TASK REQUIREMENTS: Report only how many lines of the records contain the word "size".

MATERIALS PROVIDED:
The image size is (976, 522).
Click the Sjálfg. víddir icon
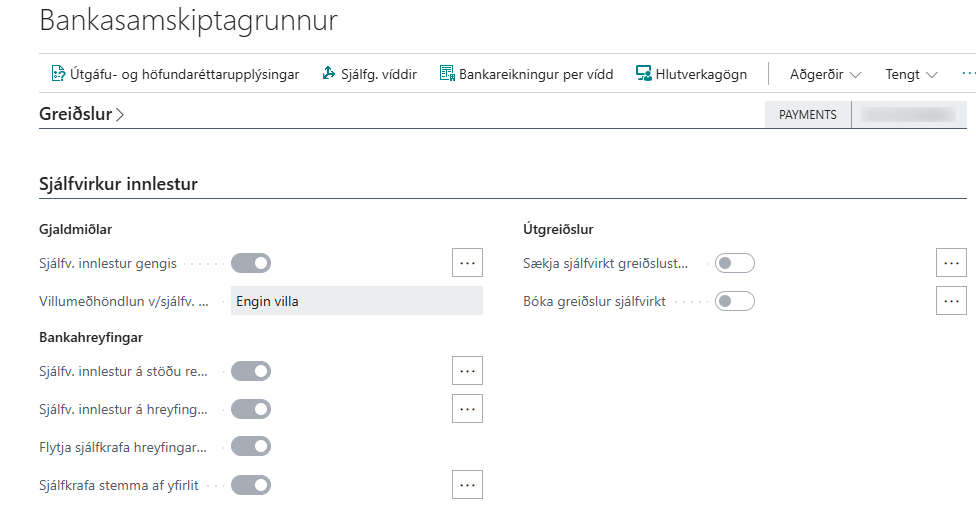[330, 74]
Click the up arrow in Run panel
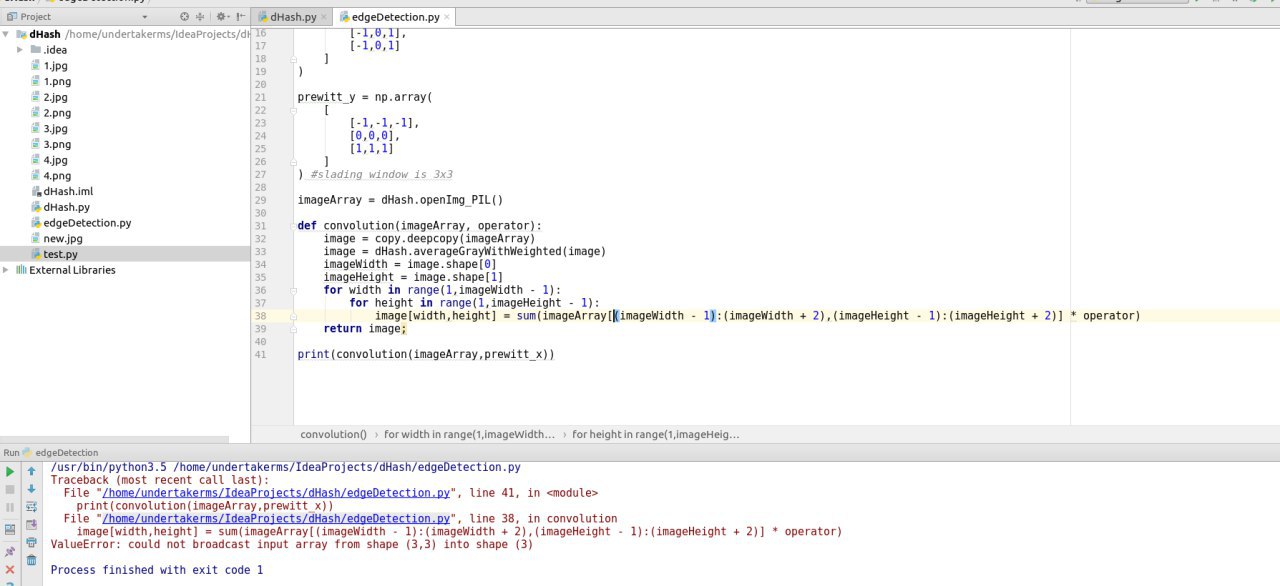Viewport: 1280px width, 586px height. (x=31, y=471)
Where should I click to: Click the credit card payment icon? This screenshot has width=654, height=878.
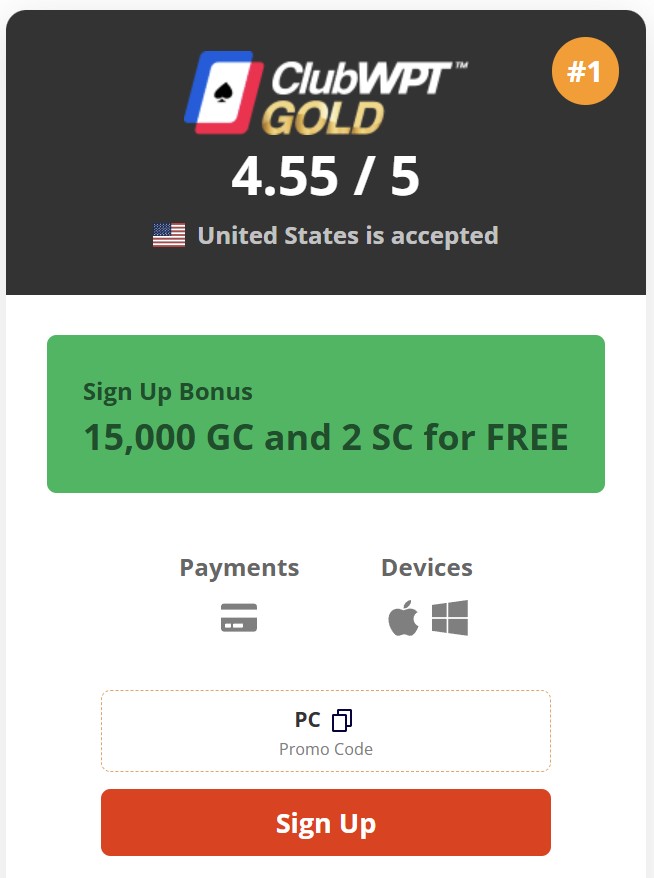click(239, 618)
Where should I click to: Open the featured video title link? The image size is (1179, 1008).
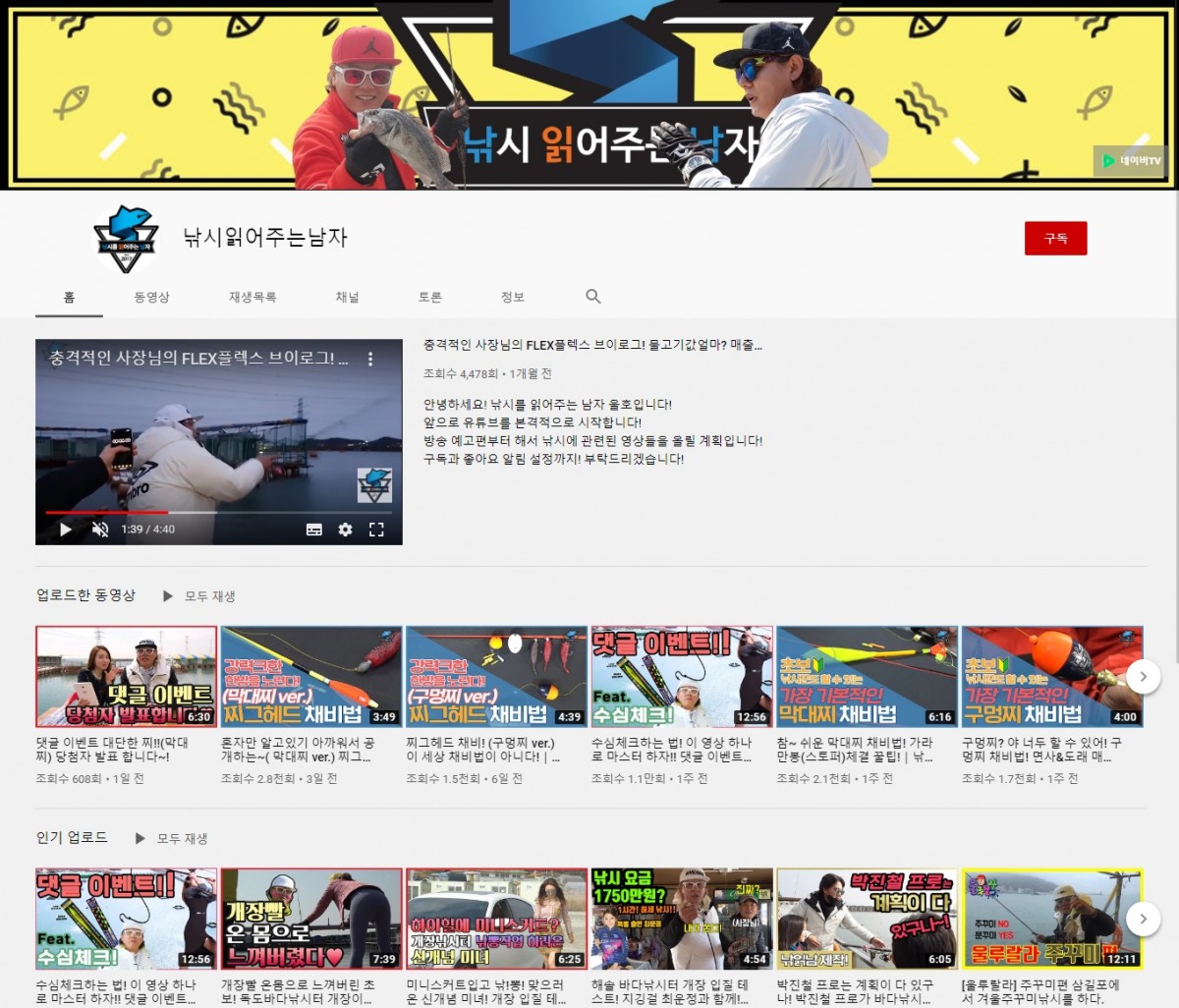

==

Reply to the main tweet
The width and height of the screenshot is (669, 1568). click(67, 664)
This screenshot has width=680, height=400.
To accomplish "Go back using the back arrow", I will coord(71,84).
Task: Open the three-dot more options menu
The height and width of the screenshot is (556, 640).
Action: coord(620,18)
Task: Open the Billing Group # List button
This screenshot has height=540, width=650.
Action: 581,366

---

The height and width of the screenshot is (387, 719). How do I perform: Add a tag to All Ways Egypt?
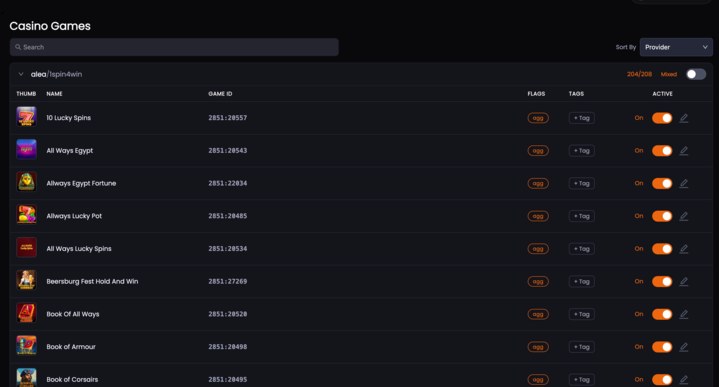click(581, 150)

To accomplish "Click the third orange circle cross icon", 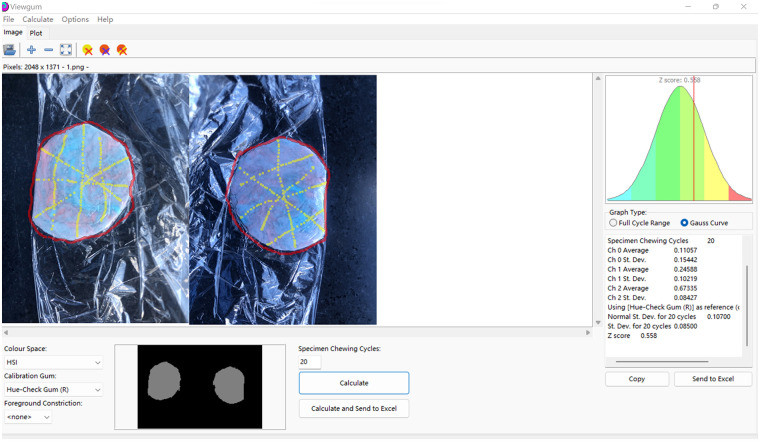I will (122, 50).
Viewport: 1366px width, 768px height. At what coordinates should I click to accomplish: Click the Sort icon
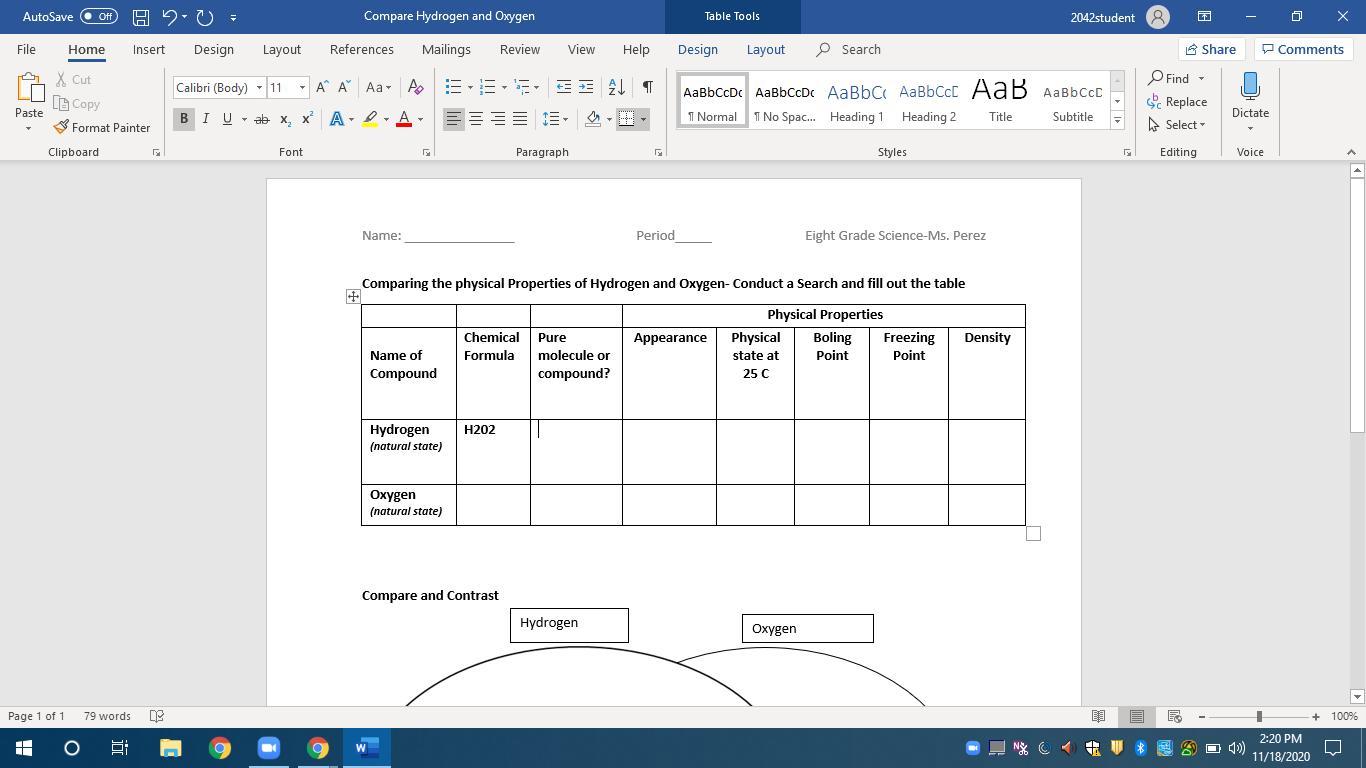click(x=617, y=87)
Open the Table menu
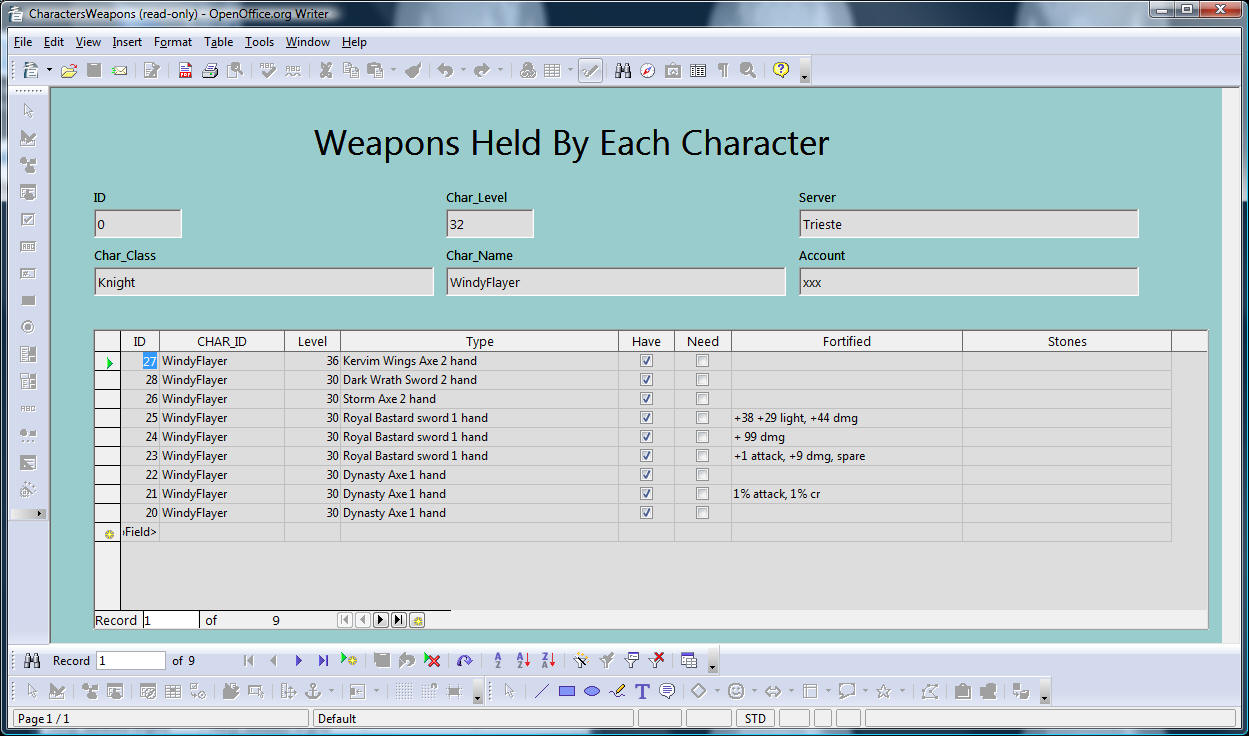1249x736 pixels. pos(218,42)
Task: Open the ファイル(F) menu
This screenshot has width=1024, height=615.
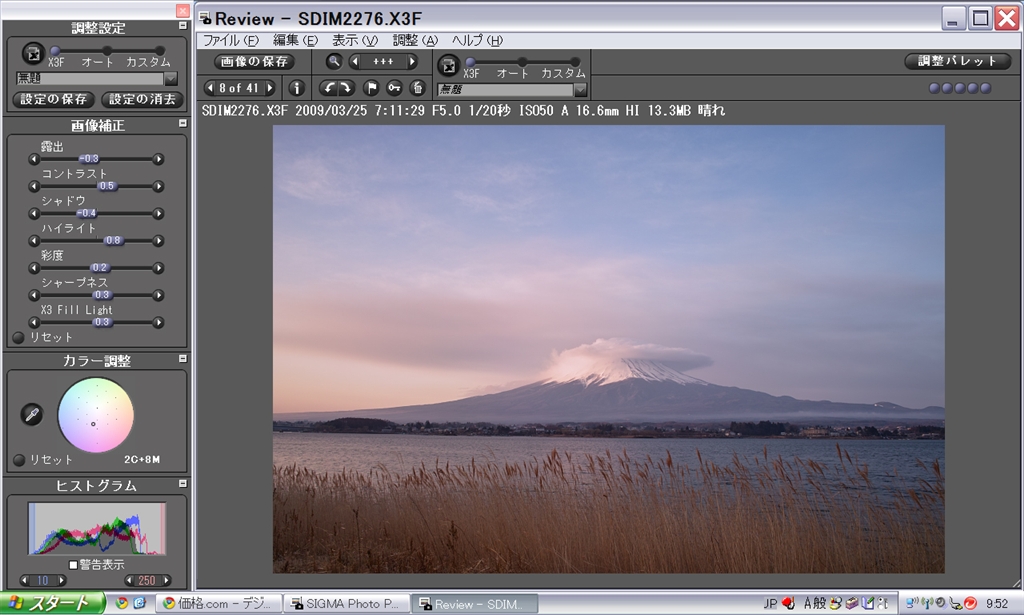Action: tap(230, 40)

WRITTEN SOLUTION: 2